棱镜假说：通过统一自编码实现语义与像素表征的和谐统一

摘要

跨模态的深度表征本质上是相互交织的。本文系统分析了多种语义编码器与像素编码器的频谱特性。有趣的是，我们的研究揭示了一个极具启发性却鲜被探索的对应关系：编码器的特征频谱与其功能角色存在内在关联——语义编码器主要捕获编码抽象含义的低频分量，而像素编码器则额外保留传递细粒度细节的高频信息。这一启发式发现提供了将编码器行为与其底层频谱结构相统一的新视角。我们将其定义为"棱镜假说"：每种数据模态都可视为自然世界在共享特征频谱上的投影，恰如棱镜分光现象。基于此洞见，我们提出了统一自编码模型（UAE），该模型通过创新的频带调制器协调语义结构与像素细节，实现二者的无缝共存。在ImageNet和MS-COCO基准上的大量实验表明，我们的UAE模型以最先进的性能成功将语义抽象与像素级保真度统一至单一潜在空间。

English

Deep representations across modalities are inherently intertwined. In this paper, we systematically analyze the spectral characteristics of various semantic and pixel encoders.

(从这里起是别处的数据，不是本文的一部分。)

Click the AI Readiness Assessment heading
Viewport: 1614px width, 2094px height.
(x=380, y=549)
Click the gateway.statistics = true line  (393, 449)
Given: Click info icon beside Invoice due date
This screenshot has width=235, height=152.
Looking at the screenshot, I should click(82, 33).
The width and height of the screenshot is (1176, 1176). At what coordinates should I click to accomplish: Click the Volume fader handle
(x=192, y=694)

Interestingly, our study uncovers a highly inspiring and rarely explored correspondence between an encoder's feature spectrum and its functional role: semantic encoders primarily capture low-frequency components that encode abstract meaning, whereas pixel encoders additionally retain high-frequency information that conveys fine-grained detail. This heuristic finding offers a unifying perspective that ties encoder behavior to its underlying spectral structure. We define it as the Prism Hypothesis, where each data modality can be viewed as a projection of the natural world onto a shared feature spectrum, just like the prism. Building on this insight, we propose Unified Autoencoding (UAE), a model that harmonizes semantic structure and pixel details via an innovative frequency-band modulator, enabling their seamless coexistence. Extensive experiments on ImageNet and MS-COCO benchmarks validate that our UAE effectively unifies semantic abstraction and pixel-level fidelity into a single latent space with state-of-the-art performance.